Podría decirse que la mejor poesía es el lenguaje de los sueños,
libre de las necesidades lógicas de la narrativa, con sus personajes,
convenciones y argumentos. En una poesía que a lo largo del tiempo
se ha liberado también de servidumbres técnicas y esclavitudes
métricas, nuestros deseos y temores, nuestras pulsiones y visiones
más oscuras encuentran su más perfecta traducción, habitando el
espacio entre mundos de la noche, en el bosque del inconsciente,
individual y colectivo, junto a los ángeles y demonios que lo pueblan. Y de ese mundo cenagoso, de la viscosidad onírica que no puede
ni debe nombrarse pero que rezuma en todos nosotros desde los
pozos arcanos de nuestro pasado como especie, reviviendo cada
noche el amanecer de un tiempo anterior y ajeno al ser humano,
es de donde proceden también las visiones alucinadas y terribles
de este nuevo Vicente Muñoz Álvarez que ha subido “Del fondo” para traernos con él secretos terribles y hermosos, arrastrándonos
a un viaje de pesadilla en pos de una iluminación que nunca llega,
porque no puede llegar nunca.
Como un Lautréamont o un Rimbaud que hubieran leído el
Necronomicón, pasando su infancia encadenados en una oscura
y húmeda sala de cine abandonada, donde se proyectaran en bucle
continuo las primeras películas de Cronenberg, Lynch y Clive Barker,
Vicente Muñoz Álvarez desgrana con verbo hipnótico y viscoso una
Odisea post-humana engañosa y trágica, por la que se arrastran
penosamente los restos de una humanidad doliente, engañada por
falsos profetas y mesías dementes, atrapada en un universo-túnel
del que no solo es imposible escapar, sino que la deglute, fagocita
y vomita, como si de una entidad monstruosamente consciente y
viva se tratara, sin finalidad ni razón alguna. Las páginas que nos
ofrenda “Del fondo” son el obsceno negativo de Bunyan o de un
Dante: mientras aquellos ascienden del mundo terrenal o incluso
del infierno mismo al reino celestial, Vicente desciende a unos
perversos abismos de pasión cuya mera invocación es capaz de
hacernos enloquecer.
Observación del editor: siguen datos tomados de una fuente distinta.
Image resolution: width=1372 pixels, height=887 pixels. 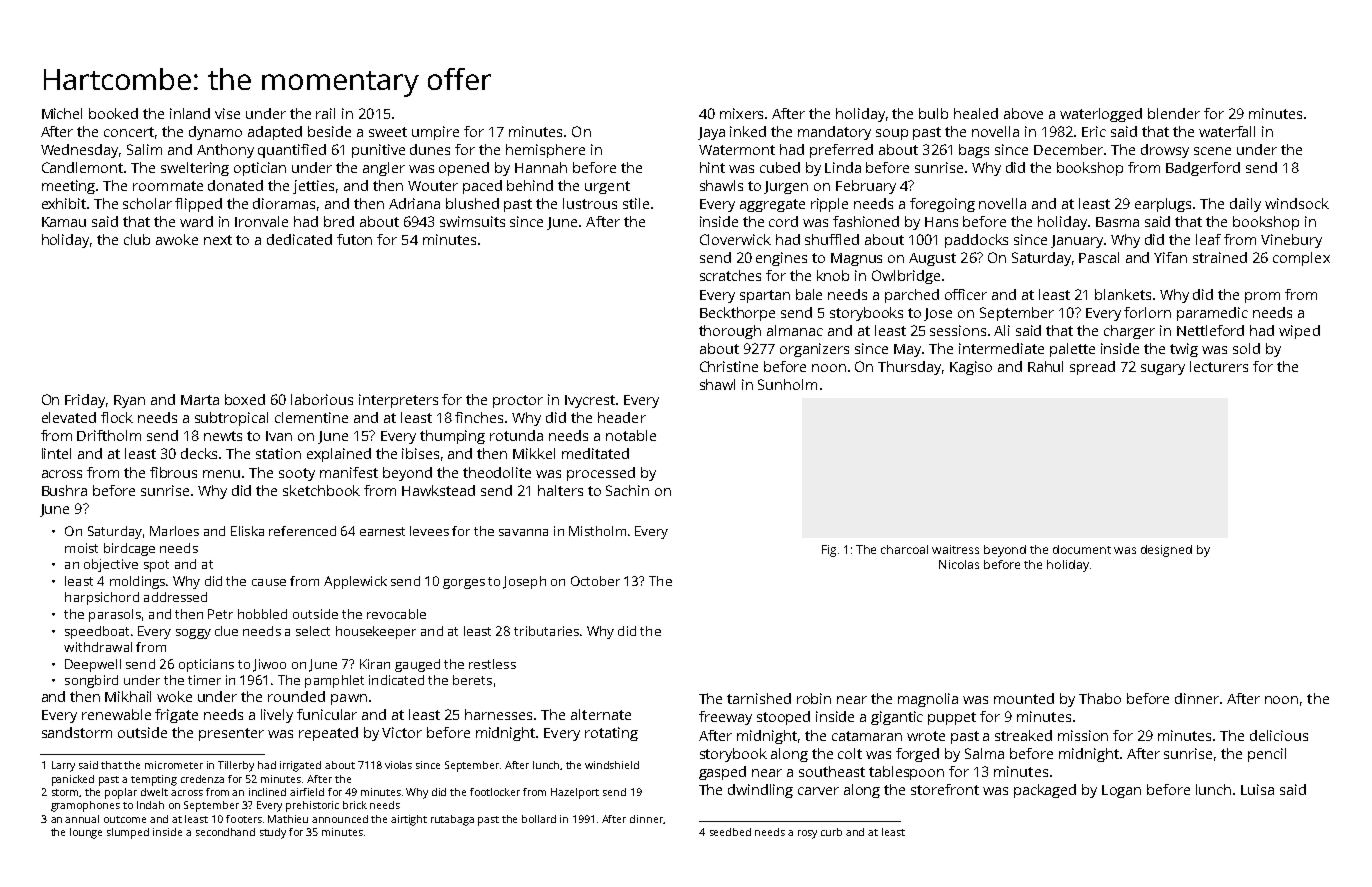 I want to click on lecturers, so click(x=1219, y=366).
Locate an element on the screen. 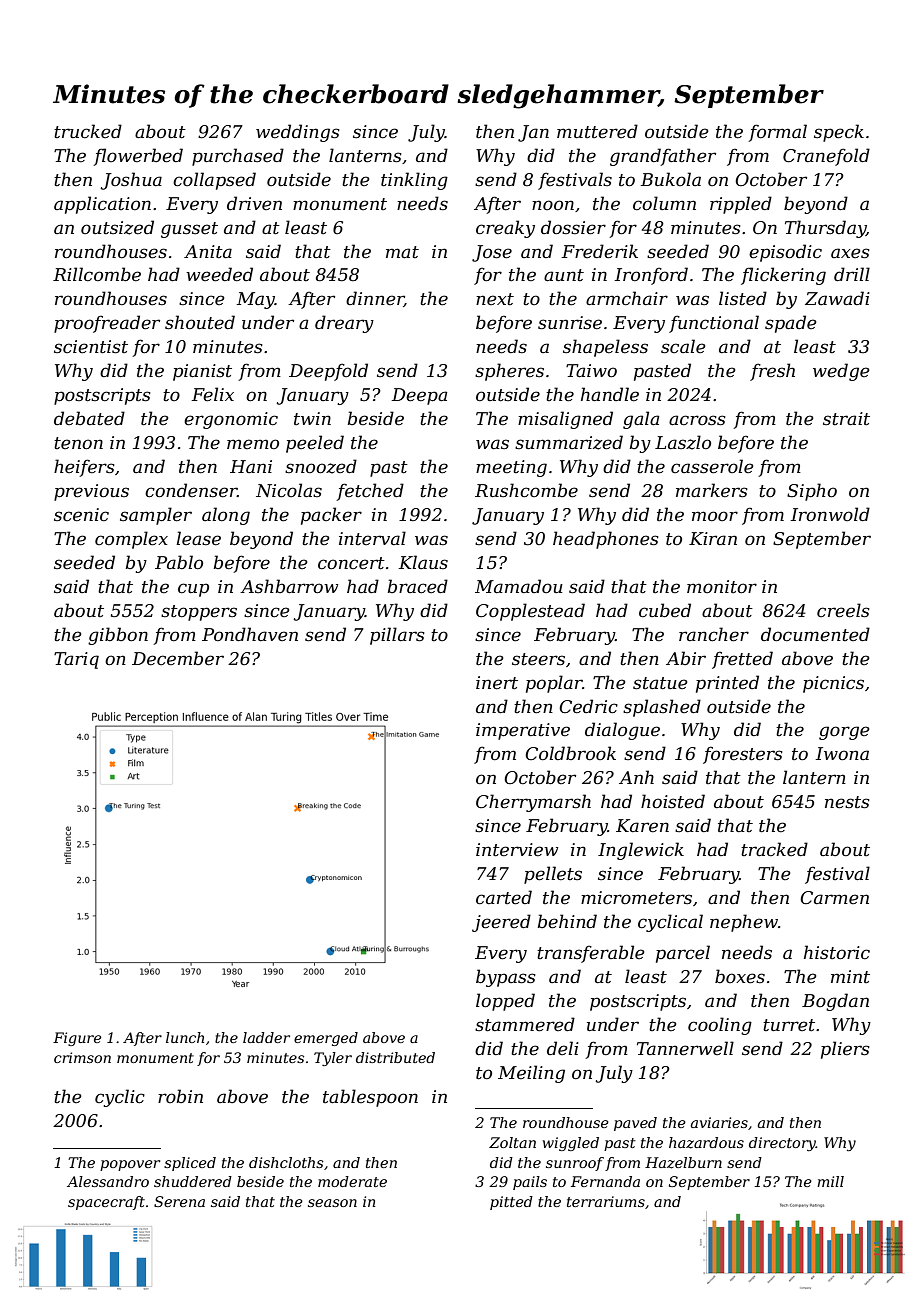 The image size is (924, 1308). bypass is located at coordinates (506, 978).
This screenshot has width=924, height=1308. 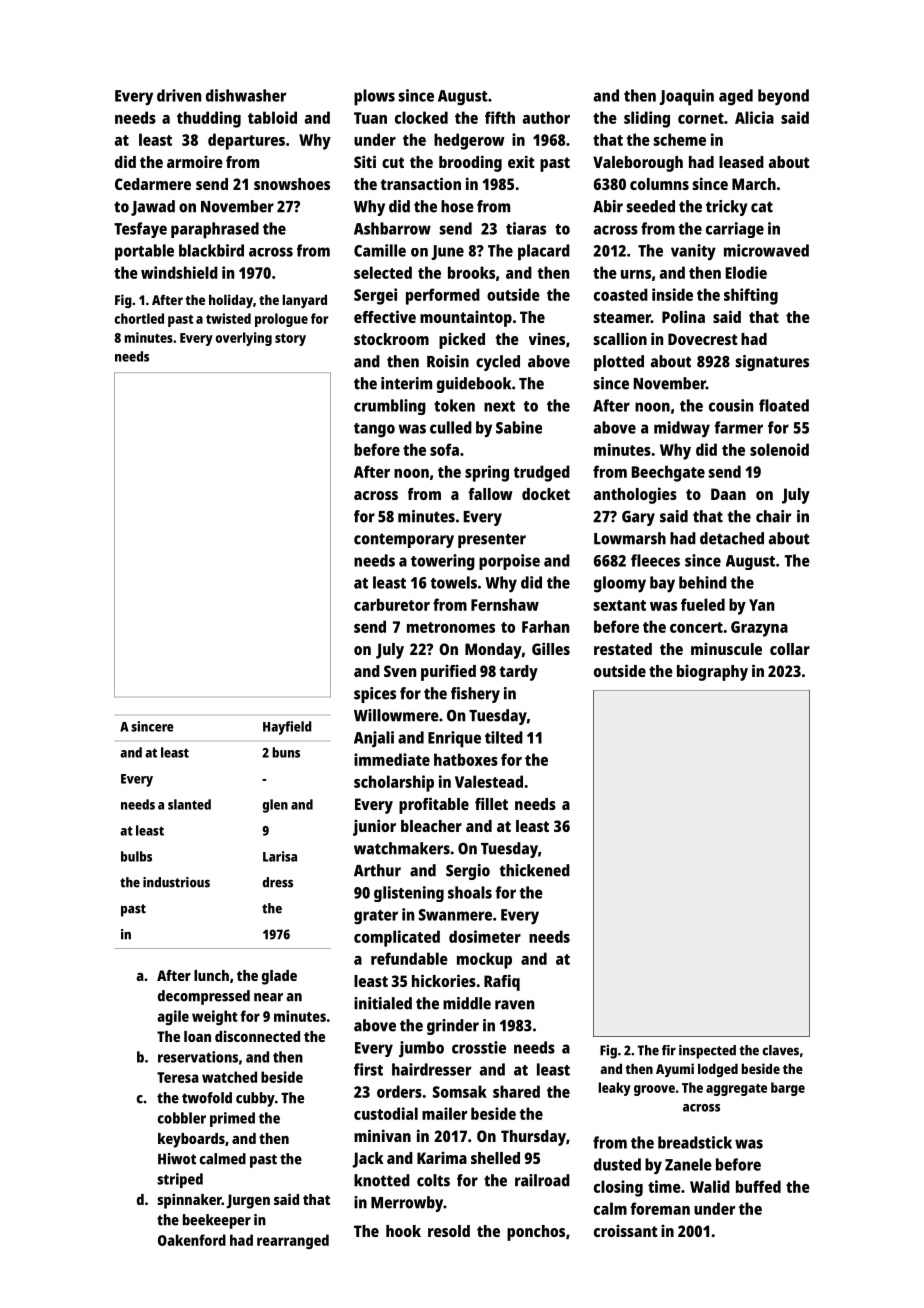 What do you see at coordinates (535, 870) in the screenshot?
I see `thickened` at bounding box center [535, 870].
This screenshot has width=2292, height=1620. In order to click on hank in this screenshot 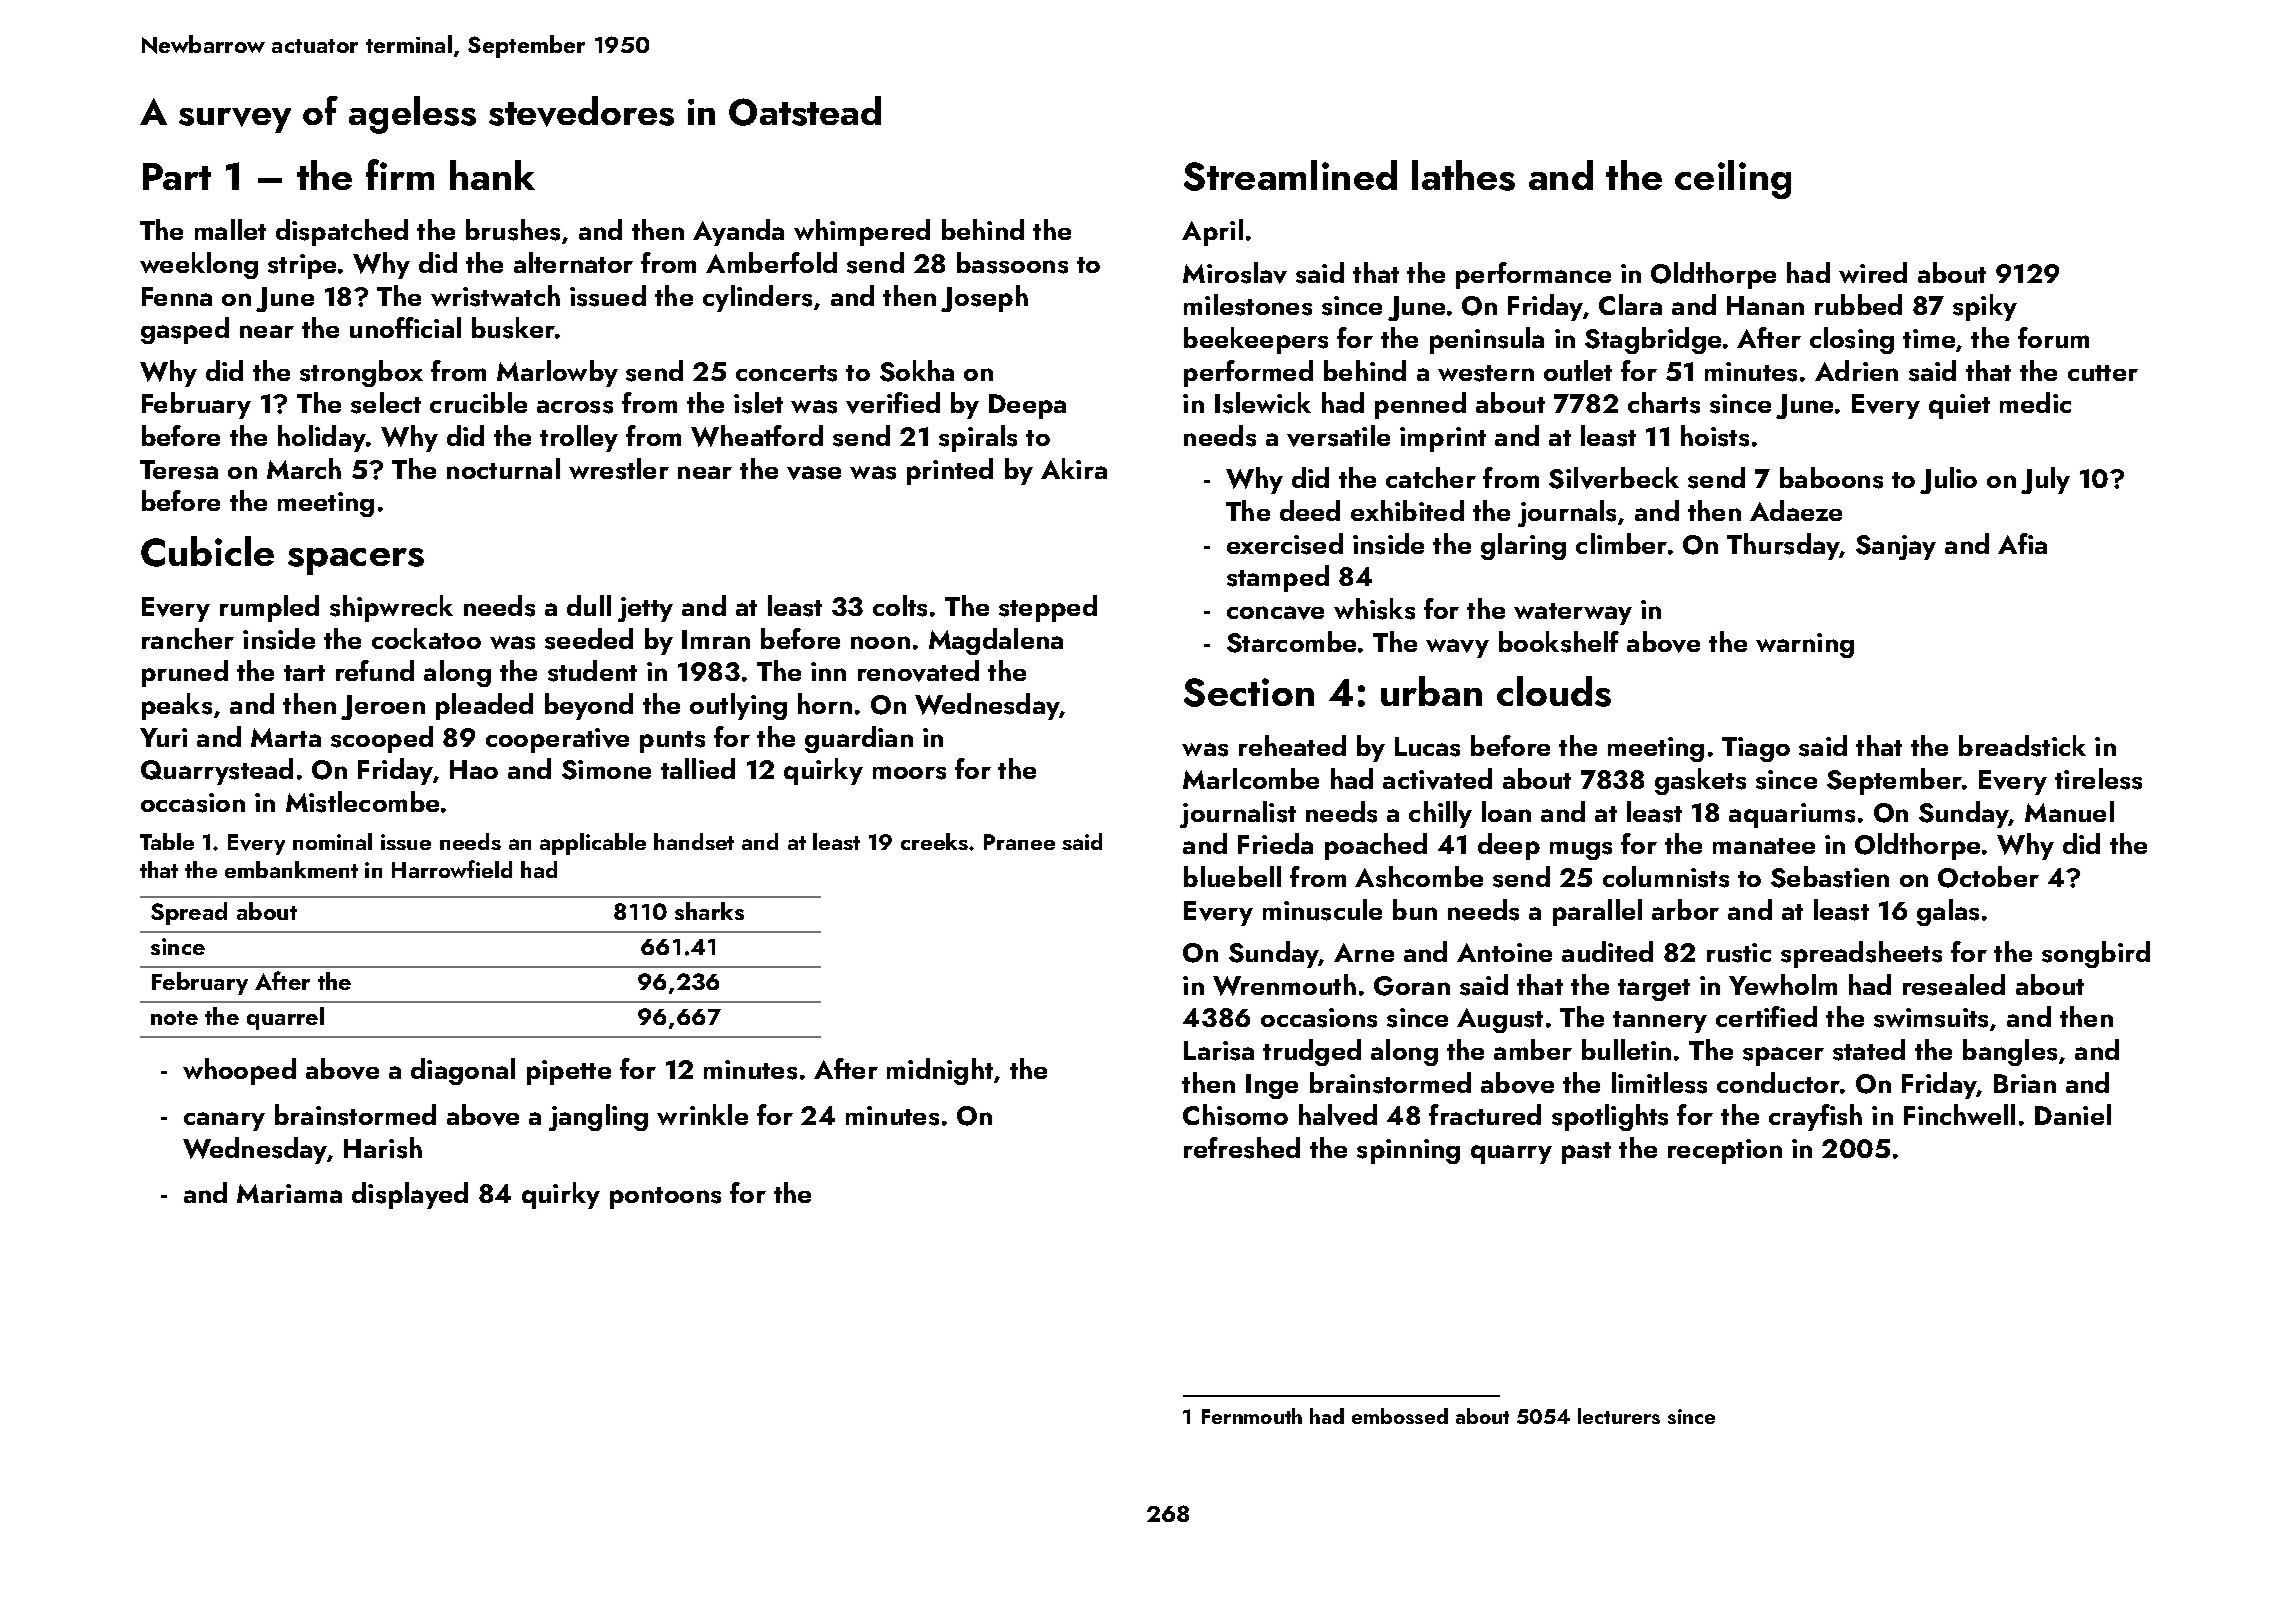, I will do `click(492, 175)`.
Abismos borboteantes de una vida blasfema,
de una carne enferma, necrótica y licuefacta, que sin embargo se
convierten en perfecto huésped simbionte de los desdichados seres
que se ven condenados a deambular por ellos, quizá eternamente.
El túnel del horror que describe “Del fondo” no es el túnel de la
bruja de un parque de atracciones con sus trampantojos ingenuos,
charadas sangrientas y sustos de salón. Es un pasadizo involutivo
y mutante que conduce interminable, como una pegajosa cinta de
Moebius secretada por el putrefacto ano del universo, a los misterios
más oscuros de la creación, a lo que se esconde tras la fachada
temblorosa y llena de grietas de eso que llamamos ingenuamente
realidad. Con Vicente y su doliente pueblo elegido, viajan también
monstruosidades orgánicas vivas o no-muertas, criaturas de
pesadilla surgidas de la coyunda bestial entre El Bosco y Lovecraft,
Brueghel y Giger, Goya y Charles Burns, gloriosamente retratadas
por las no menos visionarias y alucinadas ilustraciones de Andrés
Casciani. Monstruosidades que son legión al tiempo y a la vez que
Una sola, grande, eterna y abyecta. Animálculos mutantes que se
funden y confunden con nosotros, que nacen, se reproducen y
no mueren dentro de nuestros cuerpos de mercurio, que gritan,
ríen y lloran en nuestras mentes prisioneras y nos miran todas las
mañanas al despertar desde el espejo.
“Del fondo” surgen las visiones más aterradoras, pero también más
fascinantes. Surgen las preguntas más angustiosas, pero también
las respuestas más necesarias. “Del fondo” nos ha traído Vicente
Muñoz Álvarez, siguiendo los pasos perdidos de Poe y escalando
en sentido inverso el Monte Análogo de Daumal y las montañas
dementes de Lovecraft, esta épica infernal de la nueva y vieja
carne, esta crónica bíblica de un éxodo post-humano en pos de
una revelación que quizá sea, simple y rugosamente, que no hay
luz al final del túnel, sino solo y por siempre oscuridad. Oscuridad.
Oscuridad.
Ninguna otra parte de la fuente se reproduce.